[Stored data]
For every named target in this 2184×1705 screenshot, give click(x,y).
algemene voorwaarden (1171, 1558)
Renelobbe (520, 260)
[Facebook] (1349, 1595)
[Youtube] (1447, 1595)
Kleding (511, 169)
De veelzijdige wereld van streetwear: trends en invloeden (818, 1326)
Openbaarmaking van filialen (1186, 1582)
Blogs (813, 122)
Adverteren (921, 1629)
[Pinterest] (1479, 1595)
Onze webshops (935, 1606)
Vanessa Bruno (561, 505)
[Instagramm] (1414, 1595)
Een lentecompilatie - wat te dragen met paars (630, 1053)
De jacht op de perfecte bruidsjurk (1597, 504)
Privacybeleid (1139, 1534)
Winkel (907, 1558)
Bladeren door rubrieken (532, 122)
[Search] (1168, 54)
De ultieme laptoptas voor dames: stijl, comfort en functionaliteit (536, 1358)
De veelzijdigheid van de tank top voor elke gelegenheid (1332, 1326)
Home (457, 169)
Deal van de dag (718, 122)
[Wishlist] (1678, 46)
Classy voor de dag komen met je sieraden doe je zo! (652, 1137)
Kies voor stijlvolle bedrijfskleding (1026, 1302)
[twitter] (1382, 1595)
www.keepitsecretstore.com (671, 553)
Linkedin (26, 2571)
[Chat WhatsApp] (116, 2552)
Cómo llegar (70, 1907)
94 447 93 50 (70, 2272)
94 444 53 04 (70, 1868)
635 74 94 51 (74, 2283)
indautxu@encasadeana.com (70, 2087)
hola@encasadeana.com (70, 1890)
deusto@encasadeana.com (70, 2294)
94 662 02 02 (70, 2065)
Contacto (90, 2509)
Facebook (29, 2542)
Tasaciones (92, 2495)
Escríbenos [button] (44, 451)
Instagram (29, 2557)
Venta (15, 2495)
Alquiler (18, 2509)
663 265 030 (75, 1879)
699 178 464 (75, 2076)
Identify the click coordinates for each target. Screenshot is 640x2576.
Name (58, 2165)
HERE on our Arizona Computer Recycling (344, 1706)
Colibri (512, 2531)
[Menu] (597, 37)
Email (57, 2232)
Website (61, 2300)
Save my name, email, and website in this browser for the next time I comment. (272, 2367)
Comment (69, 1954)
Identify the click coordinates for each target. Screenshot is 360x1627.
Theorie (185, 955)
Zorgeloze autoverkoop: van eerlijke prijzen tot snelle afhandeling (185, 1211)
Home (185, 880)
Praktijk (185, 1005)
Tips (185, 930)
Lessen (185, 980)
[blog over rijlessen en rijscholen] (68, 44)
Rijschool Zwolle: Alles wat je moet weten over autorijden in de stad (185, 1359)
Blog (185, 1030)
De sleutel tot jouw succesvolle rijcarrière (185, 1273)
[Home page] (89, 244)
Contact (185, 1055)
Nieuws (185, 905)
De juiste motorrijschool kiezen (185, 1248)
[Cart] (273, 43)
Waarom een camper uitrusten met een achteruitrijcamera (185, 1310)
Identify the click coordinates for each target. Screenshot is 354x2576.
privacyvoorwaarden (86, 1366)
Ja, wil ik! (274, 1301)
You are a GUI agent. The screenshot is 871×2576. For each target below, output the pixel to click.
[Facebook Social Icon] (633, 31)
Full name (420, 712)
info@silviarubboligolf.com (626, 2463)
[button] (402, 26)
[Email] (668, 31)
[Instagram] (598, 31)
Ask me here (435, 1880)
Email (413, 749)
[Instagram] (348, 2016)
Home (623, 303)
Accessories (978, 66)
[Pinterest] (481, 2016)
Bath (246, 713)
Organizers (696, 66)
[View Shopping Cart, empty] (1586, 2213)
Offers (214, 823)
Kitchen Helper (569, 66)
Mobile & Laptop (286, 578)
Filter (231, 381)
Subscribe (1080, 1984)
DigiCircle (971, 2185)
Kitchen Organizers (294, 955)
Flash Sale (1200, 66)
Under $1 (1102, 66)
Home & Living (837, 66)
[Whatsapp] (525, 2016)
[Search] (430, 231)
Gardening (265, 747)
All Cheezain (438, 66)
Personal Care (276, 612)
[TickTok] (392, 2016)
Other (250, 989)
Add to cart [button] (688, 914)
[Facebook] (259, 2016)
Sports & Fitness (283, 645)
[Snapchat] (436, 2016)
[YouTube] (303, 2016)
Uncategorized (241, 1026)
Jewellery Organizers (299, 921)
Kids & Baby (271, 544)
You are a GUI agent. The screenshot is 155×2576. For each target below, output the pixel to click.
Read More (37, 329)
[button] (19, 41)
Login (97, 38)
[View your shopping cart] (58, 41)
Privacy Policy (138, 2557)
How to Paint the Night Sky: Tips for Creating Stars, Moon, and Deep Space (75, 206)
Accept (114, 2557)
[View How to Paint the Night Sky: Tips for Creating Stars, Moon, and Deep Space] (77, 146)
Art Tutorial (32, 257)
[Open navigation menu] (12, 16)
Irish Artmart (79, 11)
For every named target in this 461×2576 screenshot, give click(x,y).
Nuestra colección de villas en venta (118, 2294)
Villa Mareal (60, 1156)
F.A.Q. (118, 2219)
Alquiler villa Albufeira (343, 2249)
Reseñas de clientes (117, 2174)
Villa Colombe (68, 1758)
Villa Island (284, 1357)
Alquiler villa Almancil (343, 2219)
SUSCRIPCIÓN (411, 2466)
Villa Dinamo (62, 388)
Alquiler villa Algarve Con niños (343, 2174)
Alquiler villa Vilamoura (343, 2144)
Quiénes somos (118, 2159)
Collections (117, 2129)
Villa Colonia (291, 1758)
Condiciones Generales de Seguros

WHAT YOU WILL DO
Copy exactly, and only, the lines from the line that contains "Villa Colombe (68, 1758)" through the end of the data above.

SOLUTION
Villa Colombe (68, 1758)
Villa Island (284, 1357)
Alquiler villa Almancil (343, 2219)
SUSCRIPCIÓN (411, 2466)
Villa Dinamo (62, 388)
Alquiler villa Algarve Con niños (343, 2174)
Alquiler villa Vilamoura (343, 2144)
Quiénes somos (118, 2159)
Collections (117, 2129)
Villa Colonia (291, 1758)
Condiciones Generales de Seguros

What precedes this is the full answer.